Enhancing SERS activity with a pyroelectric-induced charge-transfer effect

Abstract

This article highlights the recent work of Man, Pan, Li et al. (Nanoscale Horiz., 2023, https://doi.org/10.1039/D3NH00053B) on the significant SERS amplification achieved by a pyroelectric-effect-assisted platform by combining a pyroelectric material with plasmonic silver nanoparticles.

Xiaolu Zhuo

Xiaolu Zhuo is an Assistant Professor at The Chinese University of Hong Kong, Shenzhen, and a member of the Nanoscale Horizons Community Board. Dr Zhuo's research lab focuses on the synthesis of plasmonic and dielectric nanoparticles, their optical behaviours, and their applications.

Surface-enhanced Raman scattering (SERS) is known to be driven by two mechanisms: electromagnetic enhancement (e.g., plasmon excitation) and chemical enhancement (e.g., charge transfer). Although numerous SERS substrates have been reported and commercialized, distinguishing between these two mechanisms and controlling their contributions in real time remains a significant challenge.¹ The challenge arises from the difficulty of accurately estimating the contribution of charge transfer and the limited ability to adjust SERS enhancement once the substrate has been prepared.

Now, a team of Chinese researchers have developed pyroelectric-responsive SERS substrates by combining a pyroelectric material, Pb(Mg,Nb)O₃–PbTiO₃ (PMN-PT), with plasmonic silver nanoparticles (Ag NPs). Their strategy takes advantage of the pyroelectric effect, which converts temperature fluctuations into electricity, thus modifying the charge on the surface of the SERS substrates (Fig. 1). Heating the substrates (dT/dt > 0) generates a downward electric field on the substrate surface, whereas cooling them (dT/dt < 0) generates an upward electric field. In both cases, the SERS signals can be significantly amplified due to the piezoelectric-induced charge transfer between the LUMO level of the analyte molecule and the Fermi level of Ag. During the heating and cooling processes, the intensity of the SERS signals undergoes temporal changes, which can be modulated by adjusting the heating and cooling rate. Such chemical enhancement can further amplify SERS signals by over 100 times, compared to recordings obtained under steady-temperature conditions based solely on plasmon excitation.

Fig. 1 Schematic depiction of the SERS substrate based on PMN-PT and Ag NPs, illustrating the signal enhancement during heating (dT/dt > 0), steady temperature (dT/dt = 0), and cooling (dT/dt < 0). Reproduced from DOI: https://doi.org/10.1039/D3NH00053B with permission from the Royal Society of Chemistry.

WORK TO BE COMPLETED
For each statement, answer yes or no on whether the SERS article agrees, and quote the words from it that settle the matter: (a) heating the substrates produces an upward electric field on their surface; (b) the pyroelectric material is paired with silver nanoparticles; (c) the chemical enhancement can boost SERS signals more than 100 times over steady-temperature recordings. The records that come next are separate material and have no connection to the SERS article.

INFORMATION GIVEN
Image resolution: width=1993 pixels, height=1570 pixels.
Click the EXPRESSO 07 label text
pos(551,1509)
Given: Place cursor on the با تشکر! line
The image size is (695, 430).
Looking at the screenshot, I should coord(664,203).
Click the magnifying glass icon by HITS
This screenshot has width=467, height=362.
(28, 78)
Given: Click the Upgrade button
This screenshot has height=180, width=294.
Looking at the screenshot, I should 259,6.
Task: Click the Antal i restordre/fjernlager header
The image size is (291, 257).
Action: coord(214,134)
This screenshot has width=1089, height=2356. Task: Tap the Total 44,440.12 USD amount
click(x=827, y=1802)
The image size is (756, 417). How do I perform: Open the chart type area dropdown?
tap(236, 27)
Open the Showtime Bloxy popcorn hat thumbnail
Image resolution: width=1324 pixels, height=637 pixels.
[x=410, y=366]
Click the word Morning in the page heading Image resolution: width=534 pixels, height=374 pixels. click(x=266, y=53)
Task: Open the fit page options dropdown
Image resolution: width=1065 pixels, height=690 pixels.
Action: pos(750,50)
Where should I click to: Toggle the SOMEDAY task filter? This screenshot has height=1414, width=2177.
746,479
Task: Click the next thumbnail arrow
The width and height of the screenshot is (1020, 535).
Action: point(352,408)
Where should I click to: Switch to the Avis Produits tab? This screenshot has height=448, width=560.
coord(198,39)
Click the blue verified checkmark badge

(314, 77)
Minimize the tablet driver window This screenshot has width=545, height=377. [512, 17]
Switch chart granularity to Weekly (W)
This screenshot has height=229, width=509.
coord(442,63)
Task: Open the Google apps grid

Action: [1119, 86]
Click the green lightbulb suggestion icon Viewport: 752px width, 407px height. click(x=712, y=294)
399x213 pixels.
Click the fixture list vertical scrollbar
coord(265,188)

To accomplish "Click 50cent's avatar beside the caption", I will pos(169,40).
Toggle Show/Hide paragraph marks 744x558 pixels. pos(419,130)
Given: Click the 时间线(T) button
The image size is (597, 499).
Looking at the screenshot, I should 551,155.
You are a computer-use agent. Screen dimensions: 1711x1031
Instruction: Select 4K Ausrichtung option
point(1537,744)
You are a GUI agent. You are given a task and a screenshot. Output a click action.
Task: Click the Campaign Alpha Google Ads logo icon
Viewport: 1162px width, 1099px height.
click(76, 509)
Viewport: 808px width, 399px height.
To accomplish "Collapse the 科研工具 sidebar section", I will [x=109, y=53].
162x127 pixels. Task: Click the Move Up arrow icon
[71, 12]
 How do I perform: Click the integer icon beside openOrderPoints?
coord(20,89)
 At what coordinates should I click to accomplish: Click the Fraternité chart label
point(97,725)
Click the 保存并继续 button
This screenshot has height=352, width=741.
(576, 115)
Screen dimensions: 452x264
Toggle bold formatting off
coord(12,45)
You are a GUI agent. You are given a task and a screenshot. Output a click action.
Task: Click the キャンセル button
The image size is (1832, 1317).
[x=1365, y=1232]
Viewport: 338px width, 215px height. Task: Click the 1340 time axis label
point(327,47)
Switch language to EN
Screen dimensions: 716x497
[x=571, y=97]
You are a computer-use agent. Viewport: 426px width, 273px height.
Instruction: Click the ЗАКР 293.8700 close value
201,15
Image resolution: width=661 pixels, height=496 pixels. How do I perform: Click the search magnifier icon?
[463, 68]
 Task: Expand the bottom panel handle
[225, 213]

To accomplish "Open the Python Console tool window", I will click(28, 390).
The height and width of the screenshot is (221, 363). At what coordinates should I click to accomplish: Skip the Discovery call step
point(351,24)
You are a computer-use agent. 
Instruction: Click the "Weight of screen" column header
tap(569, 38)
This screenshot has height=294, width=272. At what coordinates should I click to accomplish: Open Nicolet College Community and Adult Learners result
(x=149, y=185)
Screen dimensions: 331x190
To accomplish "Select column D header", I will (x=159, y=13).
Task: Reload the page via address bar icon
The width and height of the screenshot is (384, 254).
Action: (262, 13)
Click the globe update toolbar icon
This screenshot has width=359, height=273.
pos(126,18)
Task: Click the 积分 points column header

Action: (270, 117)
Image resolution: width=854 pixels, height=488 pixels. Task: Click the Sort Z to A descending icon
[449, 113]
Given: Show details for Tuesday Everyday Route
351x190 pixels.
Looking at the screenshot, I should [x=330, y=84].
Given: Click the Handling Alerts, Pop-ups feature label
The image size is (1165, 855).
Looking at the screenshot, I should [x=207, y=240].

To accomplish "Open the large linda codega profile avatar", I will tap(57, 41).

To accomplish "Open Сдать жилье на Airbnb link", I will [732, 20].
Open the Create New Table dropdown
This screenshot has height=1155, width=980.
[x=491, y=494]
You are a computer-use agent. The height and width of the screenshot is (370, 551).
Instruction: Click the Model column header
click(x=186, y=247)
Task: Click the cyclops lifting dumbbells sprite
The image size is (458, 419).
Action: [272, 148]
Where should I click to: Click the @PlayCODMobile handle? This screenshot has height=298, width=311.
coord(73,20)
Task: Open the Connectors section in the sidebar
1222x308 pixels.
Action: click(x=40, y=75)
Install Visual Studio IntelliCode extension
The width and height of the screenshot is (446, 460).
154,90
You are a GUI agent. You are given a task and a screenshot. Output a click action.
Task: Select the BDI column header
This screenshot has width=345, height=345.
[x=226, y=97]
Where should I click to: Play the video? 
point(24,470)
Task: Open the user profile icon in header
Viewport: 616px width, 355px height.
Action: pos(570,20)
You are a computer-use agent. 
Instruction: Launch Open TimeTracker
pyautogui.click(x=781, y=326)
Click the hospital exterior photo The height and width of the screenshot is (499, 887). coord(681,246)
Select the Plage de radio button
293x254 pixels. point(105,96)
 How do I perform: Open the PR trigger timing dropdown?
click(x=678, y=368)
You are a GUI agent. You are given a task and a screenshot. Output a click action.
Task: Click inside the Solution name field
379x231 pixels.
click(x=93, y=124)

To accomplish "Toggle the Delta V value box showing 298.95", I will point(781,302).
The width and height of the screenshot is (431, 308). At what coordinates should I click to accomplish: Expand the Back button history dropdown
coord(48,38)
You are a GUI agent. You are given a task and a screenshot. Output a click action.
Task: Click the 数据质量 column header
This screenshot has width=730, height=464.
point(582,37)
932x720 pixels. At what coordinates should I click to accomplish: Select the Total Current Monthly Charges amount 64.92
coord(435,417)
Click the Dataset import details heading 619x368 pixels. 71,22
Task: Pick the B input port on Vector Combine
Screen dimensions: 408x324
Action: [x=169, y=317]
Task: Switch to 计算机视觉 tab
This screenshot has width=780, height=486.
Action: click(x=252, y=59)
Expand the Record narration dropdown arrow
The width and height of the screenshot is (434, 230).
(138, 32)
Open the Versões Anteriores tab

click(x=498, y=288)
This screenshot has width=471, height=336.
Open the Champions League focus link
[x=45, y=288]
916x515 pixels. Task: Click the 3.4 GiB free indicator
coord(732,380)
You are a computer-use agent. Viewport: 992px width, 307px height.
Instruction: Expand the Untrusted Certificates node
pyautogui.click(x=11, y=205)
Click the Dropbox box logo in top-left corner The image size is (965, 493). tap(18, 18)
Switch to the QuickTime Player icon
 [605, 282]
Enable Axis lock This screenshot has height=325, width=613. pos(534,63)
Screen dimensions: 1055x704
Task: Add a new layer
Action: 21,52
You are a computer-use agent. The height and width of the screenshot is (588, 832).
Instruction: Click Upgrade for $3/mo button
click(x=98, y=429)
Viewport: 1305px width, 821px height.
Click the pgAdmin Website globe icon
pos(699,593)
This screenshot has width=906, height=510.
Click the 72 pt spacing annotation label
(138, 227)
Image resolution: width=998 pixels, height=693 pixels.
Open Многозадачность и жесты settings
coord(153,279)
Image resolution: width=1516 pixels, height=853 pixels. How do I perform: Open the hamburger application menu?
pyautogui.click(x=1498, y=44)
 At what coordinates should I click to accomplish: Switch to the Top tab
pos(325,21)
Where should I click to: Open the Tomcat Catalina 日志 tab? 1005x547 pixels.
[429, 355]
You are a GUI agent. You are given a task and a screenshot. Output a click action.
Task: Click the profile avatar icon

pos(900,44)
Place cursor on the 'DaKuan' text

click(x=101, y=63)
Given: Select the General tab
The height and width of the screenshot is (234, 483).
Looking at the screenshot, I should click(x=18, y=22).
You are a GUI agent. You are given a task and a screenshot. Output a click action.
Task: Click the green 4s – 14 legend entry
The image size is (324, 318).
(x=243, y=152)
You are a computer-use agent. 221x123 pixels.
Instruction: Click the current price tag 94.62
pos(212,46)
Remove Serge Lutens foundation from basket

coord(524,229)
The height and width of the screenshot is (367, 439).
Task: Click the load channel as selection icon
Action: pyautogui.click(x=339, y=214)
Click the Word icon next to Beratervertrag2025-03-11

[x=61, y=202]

TASK RESPONSE
(a) No: "Heating the substrates (dT/dt > 0) generates a downward electric field on the substrate surface"
(b) Yes: "combining a pyroelectric material, Pb(Mg,Nb)O₃–PbTiO₃ (PMN-PT), with plasmonic silver nanoparticles (Ag NPs)"
(c) Yes: "Such chemical enhancement can further amplify SERS signals by over 100 times, compared to recordings obtained under steady-temperature conditions"